- Also known as: The Fairy Vibe Mother
- Origin: Queens, New York, U.S.
- Years active: 2015–present
- Label: Top Dawg

= DJ Miss Milan =

DJ Miss Milan is an American DJ and producer. She has performed with artists such as Justine Skye, Saweetie and SZA, and worked with artists such as Beyoncé, Combat Jack, Doja Cat, and DJ Khaled. Her most prominent partnership is with Doechii, for whom she is her official DJ. Her work with Doechii includes the song "Boom Bap" on Alligator Bites Never Heal, which won Best Rap Album at the 67th Annual Grammy Awards. She is also the founder of EMPWR Beats. She is currently signed with Top Dawg Entertainment.

==Biography==

===Early life===
DJ Miss Milan was born in Brooklyn, New York and raised in Queens. She is of Barbadian and Guyanese descent. Her parent's Caribbean roots partly inspired her interest in music from an early age. Milan was raised by her grandparents as her mother could not care for her at that time. She bought her first DJ equipment at a pawn shop while working 2 jobs and living with her grandmother. She left her job at the time in 2017 to dedicate herself to DJing.

She initially played small gatherings and functions, but transitioned to clubs and larger venues as time went on. Her inspirations include DJ Cocoa Chanelle, Mister Cee, DJ Jazzy Joyce, Kid Capri, and DJ Spinderella. Mister Cee in particular became a mentor to DJ Miss Milan and referred to her as him "in final form".

===Career===
DJ Miss Milan performed with Saweetie in the late 2010s and early 2020s. She and Doechii met in 2020 after Milan included Doechii in a playlist she created in 2019 to feature more underground female artists, to which Doechii reached out to thank her for the inclusion. They began to work together in 2020, first performing together at the Move Forward festival in Brooklyn.

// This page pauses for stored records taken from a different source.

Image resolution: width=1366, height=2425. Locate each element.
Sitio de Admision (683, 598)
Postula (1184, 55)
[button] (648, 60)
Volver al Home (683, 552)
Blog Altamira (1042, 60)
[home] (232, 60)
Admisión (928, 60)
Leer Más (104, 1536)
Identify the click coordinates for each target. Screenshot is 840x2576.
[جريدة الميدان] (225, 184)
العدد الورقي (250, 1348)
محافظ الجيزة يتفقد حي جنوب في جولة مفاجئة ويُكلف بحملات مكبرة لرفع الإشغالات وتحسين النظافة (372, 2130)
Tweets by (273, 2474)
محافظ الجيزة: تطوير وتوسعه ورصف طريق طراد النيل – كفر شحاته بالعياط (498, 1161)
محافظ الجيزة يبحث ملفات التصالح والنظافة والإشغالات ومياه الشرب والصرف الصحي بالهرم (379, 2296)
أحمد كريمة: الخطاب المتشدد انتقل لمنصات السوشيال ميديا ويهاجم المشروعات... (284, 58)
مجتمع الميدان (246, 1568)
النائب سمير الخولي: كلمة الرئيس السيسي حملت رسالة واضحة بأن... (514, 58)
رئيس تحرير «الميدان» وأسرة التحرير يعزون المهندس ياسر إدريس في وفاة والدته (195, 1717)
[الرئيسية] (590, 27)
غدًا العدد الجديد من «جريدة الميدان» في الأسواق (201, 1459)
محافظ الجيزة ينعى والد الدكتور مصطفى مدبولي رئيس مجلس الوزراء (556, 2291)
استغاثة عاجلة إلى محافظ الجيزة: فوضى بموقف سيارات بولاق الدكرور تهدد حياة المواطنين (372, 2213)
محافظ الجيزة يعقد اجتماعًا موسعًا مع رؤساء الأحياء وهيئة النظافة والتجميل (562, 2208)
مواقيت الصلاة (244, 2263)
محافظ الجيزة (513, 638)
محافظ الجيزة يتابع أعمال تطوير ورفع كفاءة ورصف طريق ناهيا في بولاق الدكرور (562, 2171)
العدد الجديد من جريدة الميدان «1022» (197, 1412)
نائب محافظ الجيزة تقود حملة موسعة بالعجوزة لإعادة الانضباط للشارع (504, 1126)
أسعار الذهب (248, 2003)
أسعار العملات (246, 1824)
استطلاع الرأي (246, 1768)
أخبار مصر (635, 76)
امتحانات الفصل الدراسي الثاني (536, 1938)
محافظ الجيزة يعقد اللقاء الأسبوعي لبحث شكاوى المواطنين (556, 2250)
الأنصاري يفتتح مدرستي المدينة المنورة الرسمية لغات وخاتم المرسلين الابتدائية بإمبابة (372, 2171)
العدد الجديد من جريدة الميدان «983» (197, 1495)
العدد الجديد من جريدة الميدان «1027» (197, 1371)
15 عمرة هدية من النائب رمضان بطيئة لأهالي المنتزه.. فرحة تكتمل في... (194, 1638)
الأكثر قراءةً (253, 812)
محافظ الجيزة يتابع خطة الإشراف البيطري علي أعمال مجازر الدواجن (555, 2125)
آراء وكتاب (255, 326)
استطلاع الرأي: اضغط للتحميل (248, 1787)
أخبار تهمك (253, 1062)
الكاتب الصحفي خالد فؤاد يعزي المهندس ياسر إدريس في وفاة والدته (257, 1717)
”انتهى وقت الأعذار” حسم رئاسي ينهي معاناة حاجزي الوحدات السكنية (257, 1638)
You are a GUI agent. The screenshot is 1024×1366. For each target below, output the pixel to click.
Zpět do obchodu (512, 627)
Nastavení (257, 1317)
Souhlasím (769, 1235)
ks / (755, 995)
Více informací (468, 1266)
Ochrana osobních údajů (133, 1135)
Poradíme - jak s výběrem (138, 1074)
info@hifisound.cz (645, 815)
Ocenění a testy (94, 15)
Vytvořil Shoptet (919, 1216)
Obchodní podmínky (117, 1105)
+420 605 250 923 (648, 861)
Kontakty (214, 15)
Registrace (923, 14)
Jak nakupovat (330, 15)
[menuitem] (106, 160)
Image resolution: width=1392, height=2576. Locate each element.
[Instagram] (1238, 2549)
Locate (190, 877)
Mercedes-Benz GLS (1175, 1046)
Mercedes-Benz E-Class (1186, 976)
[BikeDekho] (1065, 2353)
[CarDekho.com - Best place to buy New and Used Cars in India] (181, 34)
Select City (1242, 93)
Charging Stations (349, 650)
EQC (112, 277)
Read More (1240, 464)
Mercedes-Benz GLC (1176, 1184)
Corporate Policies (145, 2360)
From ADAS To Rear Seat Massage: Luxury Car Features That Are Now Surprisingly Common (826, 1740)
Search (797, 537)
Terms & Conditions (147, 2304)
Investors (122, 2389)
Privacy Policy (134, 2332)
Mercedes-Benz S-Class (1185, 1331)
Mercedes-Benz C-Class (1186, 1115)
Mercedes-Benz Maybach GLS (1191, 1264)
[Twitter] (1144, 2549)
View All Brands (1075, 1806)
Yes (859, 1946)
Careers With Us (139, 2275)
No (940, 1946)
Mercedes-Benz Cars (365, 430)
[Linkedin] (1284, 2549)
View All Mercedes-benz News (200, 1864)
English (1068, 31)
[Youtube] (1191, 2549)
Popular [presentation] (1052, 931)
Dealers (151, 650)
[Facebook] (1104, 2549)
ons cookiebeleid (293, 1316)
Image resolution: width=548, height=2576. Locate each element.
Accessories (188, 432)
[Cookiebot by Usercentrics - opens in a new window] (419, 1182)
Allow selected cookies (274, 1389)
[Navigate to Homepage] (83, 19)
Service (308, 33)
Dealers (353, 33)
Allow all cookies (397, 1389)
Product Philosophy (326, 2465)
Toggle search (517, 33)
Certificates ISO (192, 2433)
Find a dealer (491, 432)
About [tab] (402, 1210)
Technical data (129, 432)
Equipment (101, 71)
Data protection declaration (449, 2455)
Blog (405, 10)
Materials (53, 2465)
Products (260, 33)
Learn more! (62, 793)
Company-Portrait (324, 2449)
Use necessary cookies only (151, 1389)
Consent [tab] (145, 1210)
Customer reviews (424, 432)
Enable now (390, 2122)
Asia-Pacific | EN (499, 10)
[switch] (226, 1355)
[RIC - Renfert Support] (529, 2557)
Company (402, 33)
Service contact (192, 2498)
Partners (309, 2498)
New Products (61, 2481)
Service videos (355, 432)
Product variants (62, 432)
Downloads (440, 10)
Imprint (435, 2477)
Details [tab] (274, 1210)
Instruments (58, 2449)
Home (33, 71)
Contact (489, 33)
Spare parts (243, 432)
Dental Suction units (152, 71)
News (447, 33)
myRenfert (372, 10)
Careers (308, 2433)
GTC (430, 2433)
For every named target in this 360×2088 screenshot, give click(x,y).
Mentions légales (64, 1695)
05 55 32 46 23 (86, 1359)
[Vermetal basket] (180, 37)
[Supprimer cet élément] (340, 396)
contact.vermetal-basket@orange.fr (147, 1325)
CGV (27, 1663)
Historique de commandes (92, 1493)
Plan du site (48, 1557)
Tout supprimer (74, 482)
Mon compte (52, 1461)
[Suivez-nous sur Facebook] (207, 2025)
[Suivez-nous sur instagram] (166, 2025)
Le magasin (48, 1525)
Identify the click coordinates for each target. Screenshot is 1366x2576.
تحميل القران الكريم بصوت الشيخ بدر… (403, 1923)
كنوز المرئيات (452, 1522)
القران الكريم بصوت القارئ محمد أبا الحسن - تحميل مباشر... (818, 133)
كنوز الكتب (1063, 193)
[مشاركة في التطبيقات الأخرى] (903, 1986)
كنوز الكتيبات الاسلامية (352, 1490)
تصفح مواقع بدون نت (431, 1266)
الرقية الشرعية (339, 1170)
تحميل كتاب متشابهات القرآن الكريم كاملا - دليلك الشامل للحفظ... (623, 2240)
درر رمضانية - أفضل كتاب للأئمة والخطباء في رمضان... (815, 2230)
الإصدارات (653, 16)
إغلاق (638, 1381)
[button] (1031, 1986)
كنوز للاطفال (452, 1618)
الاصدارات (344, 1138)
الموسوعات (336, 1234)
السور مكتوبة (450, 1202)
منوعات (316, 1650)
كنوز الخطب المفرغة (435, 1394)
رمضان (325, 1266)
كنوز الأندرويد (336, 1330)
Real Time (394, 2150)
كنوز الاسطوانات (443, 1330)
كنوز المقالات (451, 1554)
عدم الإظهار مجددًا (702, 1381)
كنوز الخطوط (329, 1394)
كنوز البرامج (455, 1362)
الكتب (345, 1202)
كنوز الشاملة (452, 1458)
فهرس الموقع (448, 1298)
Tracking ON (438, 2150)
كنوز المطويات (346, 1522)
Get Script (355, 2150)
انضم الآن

She has performed with Doechii on tour, at Coachella, at the Grammys, and on Tiny Desk Concerts. She co-produced the song "Boom Bap" on Doechii's 2024 album Alligator Bites Never Heal, which won Best Rap Album at the 67th Annual Grammy Awards. Their partnership has been cited by publications such as BET as a prime example of a recent female rapper-DJ duo.

She has also DJed for events and programs for Audiomack, Variety, and Uncommon Sense with Charlamagne. She also was a supporting act for Doja Cat on The Scarlet Tour and performed alongside Connie Diiamond, Justine Skye, and SZA. She also opened for Beyoncé alongside DJ Khaled during the Renaissance World Tour in 2023. Milan has also performed on radio stations such as Hot 97 and SiriusXM. In 2026, she will perform at Roots Picnic.

In addition to music, she advocates for LGBT+ people and women. She founded the mentorship program EMPWR Beats to empower female DJs in the largely male-dominated field. She also founded the GIRLGVNG Global platform. She also has hosted her own DJing events, such as her Club Renaissance events in Brooklyn.

===Personal life===
DJ Miss Milan moved to Atlanta during the COVID-19 pandemic. She considers herself to be spiritual, and is sober.